> _MATERIAL TO PROCESS_:

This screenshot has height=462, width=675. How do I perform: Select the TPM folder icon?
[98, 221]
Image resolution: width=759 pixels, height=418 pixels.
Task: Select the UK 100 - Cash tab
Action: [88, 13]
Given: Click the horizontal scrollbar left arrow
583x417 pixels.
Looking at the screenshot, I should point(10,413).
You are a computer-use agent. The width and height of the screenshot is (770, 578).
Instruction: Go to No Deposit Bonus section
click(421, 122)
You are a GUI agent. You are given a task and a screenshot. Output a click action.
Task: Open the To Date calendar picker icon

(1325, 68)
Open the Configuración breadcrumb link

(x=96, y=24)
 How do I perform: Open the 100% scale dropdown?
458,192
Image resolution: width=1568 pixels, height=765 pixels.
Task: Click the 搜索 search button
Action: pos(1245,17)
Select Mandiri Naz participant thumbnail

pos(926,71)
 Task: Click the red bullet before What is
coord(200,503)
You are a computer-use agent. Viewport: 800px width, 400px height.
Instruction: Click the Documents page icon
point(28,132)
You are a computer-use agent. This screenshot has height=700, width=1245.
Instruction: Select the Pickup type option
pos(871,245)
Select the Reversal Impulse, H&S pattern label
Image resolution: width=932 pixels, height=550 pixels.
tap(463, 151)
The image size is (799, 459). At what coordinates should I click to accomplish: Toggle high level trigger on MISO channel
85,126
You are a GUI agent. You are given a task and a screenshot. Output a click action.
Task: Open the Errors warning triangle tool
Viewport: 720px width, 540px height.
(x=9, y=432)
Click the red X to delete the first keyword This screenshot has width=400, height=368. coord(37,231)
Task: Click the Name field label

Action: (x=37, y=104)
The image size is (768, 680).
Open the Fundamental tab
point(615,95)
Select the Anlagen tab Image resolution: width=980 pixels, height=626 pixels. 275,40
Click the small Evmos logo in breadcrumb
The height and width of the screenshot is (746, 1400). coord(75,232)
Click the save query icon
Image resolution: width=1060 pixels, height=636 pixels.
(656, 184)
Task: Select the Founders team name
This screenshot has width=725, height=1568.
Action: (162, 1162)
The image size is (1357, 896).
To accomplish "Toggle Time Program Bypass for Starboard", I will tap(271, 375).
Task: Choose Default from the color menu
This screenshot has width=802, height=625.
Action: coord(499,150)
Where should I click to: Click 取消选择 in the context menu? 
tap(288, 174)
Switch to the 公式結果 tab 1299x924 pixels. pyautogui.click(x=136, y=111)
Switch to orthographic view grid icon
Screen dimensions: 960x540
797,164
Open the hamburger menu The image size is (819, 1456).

> _AIM OF THE TASK_: Put the lines of the listing starting at the line containing "You are a computer-use agent. The" and ending at the line containing "(x=96, y=24)" into a numbered list, leaving out blank lines.

> _EXPECTED ANSWER_:
1. You are a computer-use agent. The width and height of the screenshot is (770, 578).
2. Instruction: Go to No Deposit Bonus section
3. click(421, 122)
4. You are a GUI agent. You are given a task and a screenshot. Output a click action.
5. Task: Open the To Date calendar picker icon
6. (1325, 68)
7. Open the Configuración breadcrumb link
8. (x=96, y=24)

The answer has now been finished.